1. That God, the perfect moral being, exists.

2. That He has spoken to mare The Word of God, speaking in conscience, in revelation, is like God Himself--above the waterfloods of change; it lasts. (H. P. Liddon, D. D.)

The passing and the abiding

I. Since the Word of our God shall stand for ever, the BIBLE WILL REMAIN.

1. Think of the Bible as history. “The Old Testament is supported by the exhumed records of the kings of Egypt and Babylon and Nineveh and Moab. We are now shown in the Boulag Museum at Cairo the very body of the Egyptian king who oppressed Israel. At a hundred points confirmatory evidence has been dug out of the Assyrian ruins. In the day when the Bible was attacked by unbelief, there appeared out of the very ground hosts of defenders. God’s Providence supports His Book.”

2. Think of the Bible as to philosophy. John Stuart Mill will tell us, “It is impossible to find in the ideas of any philosophy, even the latest, a single point which is not anticipated and ennobled in Christianity.”

3. Think of the Bible as to science. It is true, as one has said wisely and wittily, that “the intention of Holy Scripture is to teach us to go to heaven, and not how the heavens go.” And yet the great astronomer Sir John Herschel will tell us: “All human discoveries seem to be made only for the purpose of confirming more and more strongly the truth contained in the Sacred Scriptures.”

4. Think of the Bible as to morals.

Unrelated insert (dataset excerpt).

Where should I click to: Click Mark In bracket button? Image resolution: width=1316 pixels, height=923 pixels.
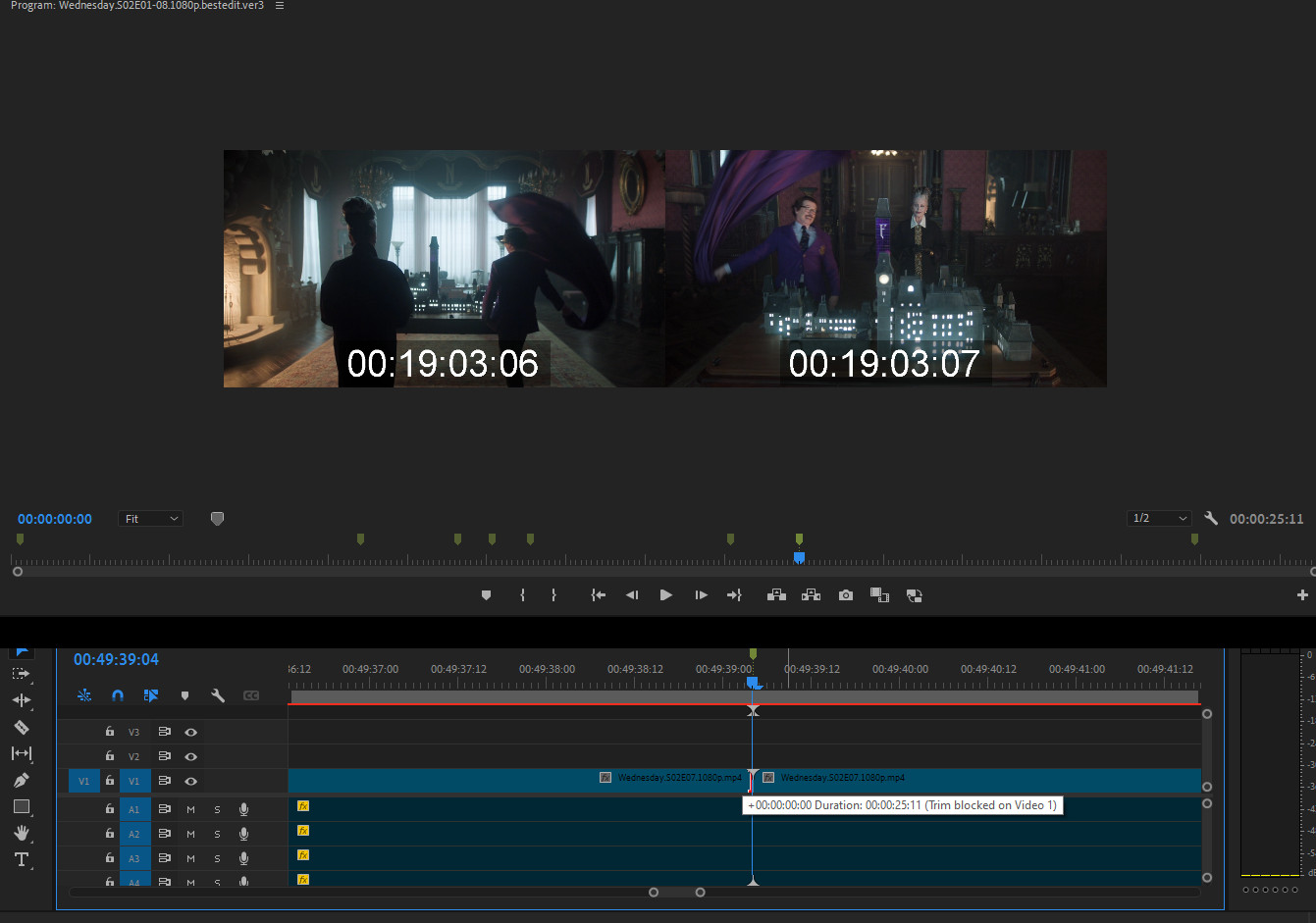point(522,595)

Those words of James Russell Lowell, spoken so bravely at a dinner in London, before a company of sceptics, are well worth treasuring: “The worst kind of religion is no religion at all. And those men, living in ease and luxury, indulging themselves in the amusement of going without religion, may be thankful that they live in lands where the Gospel they neglect has tamed the beastliness and ferocity of the men who, but for Christianity, might long ago have eaten their carcasses like the South Sea Islanders, or cut off their heads and tanned their hides like the monsters of the French Revolution.” This Bible, the Word of God, which history substantiates, which philosophy cannot anticipate, which science reinforces, which is the source of all true morals and secure civilisation, is to abide.

II. Since the Word of our God shall stand for ever, THE KINGDOM OF CHRIST IS TO ENDURE AND CONQUER. For the very heart and kernel of God’s Word is the revelation of the certainly vanquishing kingdom of our Lord and Saviour Jesus Christ.

III. Since the Word of our God standeth for ever, HEAVEN WILL SHINE ON US AT THE LAST. (W. Hoyt, D. D.)

“The Word of our God”

All explanations can be reconciled by suffering the prophet to express his own ideas, without any adventitious limitation and admitting, as the only sure conclusion, that by “Word” he means neither promise, nor prophecy, nor Gospel merely, but “every word that proceedeth out of the mouth of God” (Deuteronomy 8:3; Matthew 4:4). There is a tacit antithesis between the Word of God and man; what man says is uncertain and precarious, what God says cannot fail. Thus understood, it includes prediction, precept, promise, and the offer of salvation; and although the latter is not meant exclusively, the apostle makes a perfectly correct and most important application of the verse when, after quoting it, he adds, “and this is the Word which is preached (εὐαγγελισθέν) unto you”; that is to say, this prophetic declaration is emphatically true of the Gospel of Christ. (J. A. Alexander.)

The Bible its own defence

A well-known Presbyterian minister is reported to have said, “We must defend the Bible.” Must we? The Bible is badly off when it needs your defence or mine. I stood on the “Big Four” railway track the other day watching the Cincinnati and Cleveland express pass by. A young bee, called out by the warm April winds and bright spring sunshine, flew toward the train. Supposing I had rushed for a club or a rifle, and had run down toward the approaching express, crying aloud, “I must defend the cars from that bee’s attack,” would you not have said, “Get out of the way; let the train defend itself”? The Bible is its own best defence. (J. E. W. Cook.)